Producer Butch Vig – who also helmed New Wave – pushed the band to make
White Crosses more dynamic while retaining the bruising roundhouse rights
they’ve thrown since their 2001 debut Reinventing Axl Rose. "Looking at it now
I think [Vig] was a little conservative with New Wave. He didn't want to come
in and scare us, says Gabel. "I think it was an unspoken agreement this time
around that we were going to push ourselves farther than we ever had before. No
direction was off limits. I'm not afraid of melody. I have visions of playing these
songs in stadiums, looking out and seeing an ocean of people singing along."
Every band talks about their new record being that giant step forward. It’s one
of the most hackneyed clichés in rock & roll. And few bands have the chops to
back it up, but Gabel can, due to his growing maturity as a songwriter. Many of
his previous lyrics were screed n’ splatter, so acutely in tune with his own and his
band’s emotions that they were tough to penetrate. A sign of a great songwriter
is one who takes something specific and makes it universal without resorting to
tired tricks. On White Crosses, Gabel delivers. “New Wave was very much about
my band and the music industry and once I had a little distance from it, I realized
that it didn’t connect with some people,” he says. “With White Crosses, there was
a real desire to abandon the storyline. I just wanted to wipe the slate clean and
not think about any of that.”
Gabel’s writing prowess is most apparent on White Crosses’ centerpiece track,
the sparkle-to-a-scream “We’re Breaking Up.” Ostensibly about the demise of
Against Me! but it’s couched vaguely enough so that it could be gleaned as a
tear-soaked ode to the demise of a romantic relationship. “It’s very much about
what we were going through as a band over the past year,” says Gabel. "I was
drawing from those experiences but at the same time I didn't want the song to be
relatable to by only us. I wanted to open the sentiment up into something more
universal."
That passion and verve is something that has never wavered with Against Me!
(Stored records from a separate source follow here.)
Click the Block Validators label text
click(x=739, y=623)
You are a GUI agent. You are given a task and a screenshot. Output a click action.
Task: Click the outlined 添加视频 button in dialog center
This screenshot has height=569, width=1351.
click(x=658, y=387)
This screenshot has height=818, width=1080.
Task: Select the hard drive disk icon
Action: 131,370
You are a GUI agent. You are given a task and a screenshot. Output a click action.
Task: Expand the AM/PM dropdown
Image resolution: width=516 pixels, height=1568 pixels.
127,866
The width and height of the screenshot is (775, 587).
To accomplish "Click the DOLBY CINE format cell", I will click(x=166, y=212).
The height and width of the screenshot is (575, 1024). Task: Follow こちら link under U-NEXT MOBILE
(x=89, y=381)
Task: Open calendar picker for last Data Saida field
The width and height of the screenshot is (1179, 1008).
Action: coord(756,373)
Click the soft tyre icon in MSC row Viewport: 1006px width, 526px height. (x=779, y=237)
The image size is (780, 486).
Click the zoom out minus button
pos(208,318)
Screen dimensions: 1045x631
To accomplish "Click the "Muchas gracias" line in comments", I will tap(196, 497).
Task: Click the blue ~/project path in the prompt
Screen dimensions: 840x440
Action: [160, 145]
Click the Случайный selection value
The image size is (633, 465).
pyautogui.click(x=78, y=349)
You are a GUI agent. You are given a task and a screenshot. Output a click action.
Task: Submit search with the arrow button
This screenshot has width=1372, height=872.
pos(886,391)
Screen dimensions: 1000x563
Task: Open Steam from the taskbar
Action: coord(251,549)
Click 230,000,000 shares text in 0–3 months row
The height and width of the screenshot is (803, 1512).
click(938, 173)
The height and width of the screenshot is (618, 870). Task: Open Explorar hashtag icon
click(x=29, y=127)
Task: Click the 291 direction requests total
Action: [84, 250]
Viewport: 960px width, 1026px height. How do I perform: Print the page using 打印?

Fueling that is the notion that Gabel hasn’t drawn a line in the sand for just
himself, but also for his wife and infant daughter (Seward is also expecting his
first child in August). "It gives you a different sense of purpose. It's always going
to be important to me to question authority. But I want to do so in a way that is
smart and honest to myself." he says. "If we were to come out now with our fifth
record, screaming fuck the system! Now we really mean it! I'd feel like I was
pandering to a scene I no longer feel a part of. I want to write without limitation. I
want to let every thought in my head pour out onto the paper. Take a step back
and figure out what I'm trying to say."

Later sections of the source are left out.